Is Obama Finally Getting Real on Money in Politics?
By Justin Miller | Jan 13, 2016
Campaign-finance reform advocates were on high alert during President Obama’s final State of the Union address Tuesday night, looking for any indication that Obama might finally take steps to curtail the influence of money in the political system.
For months, reform advocates have been running a pressure campaign aimed at pushing the White House to reshape its legacy of inaction on money in politics—one that’s been characterized by a laundry list of promises that were never fulfilled.
Obama’s speech signaled that he appears to have heard the criticism. The president admitted that one of the few regrets in his presidency was his failure to fix the nation’s broken political system, and he dedicated one of the speech’s four themes to the need to revitalize American democracy by reforming campaign financing, restoring voting rights, and ridding states of gerrymandered districts.
“We have to end the practice of drawing our congressional districts so that politicians can pick their voters, and not the other way around. We have to reduce the influence of money in our politics, so that a handful of families and hidden interests can’t bankroll our elections,” Obama stated. “And if our existing approach to campaign finance can’t pass muster in the courts, we need to work together to find a real solution.”
Obama continued: “We’ve got to make voting easier, not harder, and modernize it for the way we live now.

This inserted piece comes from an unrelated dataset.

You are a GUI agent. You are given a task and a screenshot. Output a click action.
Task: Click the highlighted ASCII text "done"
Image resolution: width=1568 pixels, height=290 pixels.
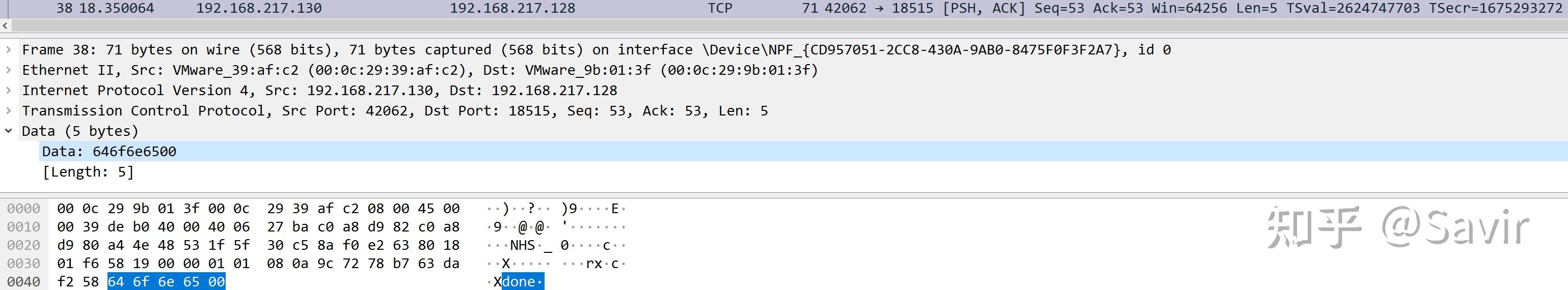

And over the course of this year, I intend to travel the country to push for reforms that do.”
Many reform advocates say they are encouraged that the president intends to start a serious conversation on the need for reform rather than simply delivering glossy promises—something that he’s been criticized for before.
“He has been heavy on rhetoric and light on action on this topic,” says Lisa Gilbert, director of Public Citizen’s Congress Watch. “It’s a problem that they themselves have recognized; this is the first step to correcting it.”
With the president set to look for reform solutions on the road, groups like Every Voice, a leading group backing for public campaign financing, argue that Obama should capitalize on recent state and local wins in 2015.
“As he travels the country to push for the reforms he mentioned [in his address], he should talk about the ways in which Americans around the country—from Maine to Seattle and Arizona to Miami—are coming together to fight for a democracy that works for all of us," Every Voice President David Donnelly said in a statement.
Now that Obama has pledged to rededicate himself to reform in his final year in office, reform advocates are seizing on his State of the Union message to argue one last time that the president should pass an executive order that would require federal contractors to disclose all political spending. It’s an action that advocates have been pushing the president to take for years. And now that riders in last year’s budget deal have closed other reform avenues, advocates of change say the executive order is Obama’s last chance to take policy action.
Gilbert, who has led the lobbying campaign for the executive order, said she remains optimistic that Obama will sign it. Gene Sperling, a former close adviser to Obama, tweeted his support for the order. Gilbert said she views Obama’s rhetoric as a signal of things to come. “We look at this as a hopeful indication,” she says.
Still, others have stopped believing in Obama’s lofty rhetoric.
“President Obama's continued inaction is a slap in the face to anyone who voted for him after believing his promise to fix the broken system of big money-dominated politics,” Kurt Walters of the anti-corruption group Rootstrikers said in a statement. “President Obama must take immediate executive action to fight secret political spending—or deliver the apology he will owe the country for breaking his promise to take action.”
But for most reform advocates, an Obama executive order to force disclosure on federal contractors would go a long way toward salvaging his otherwise tarnished reputation as a champion of change.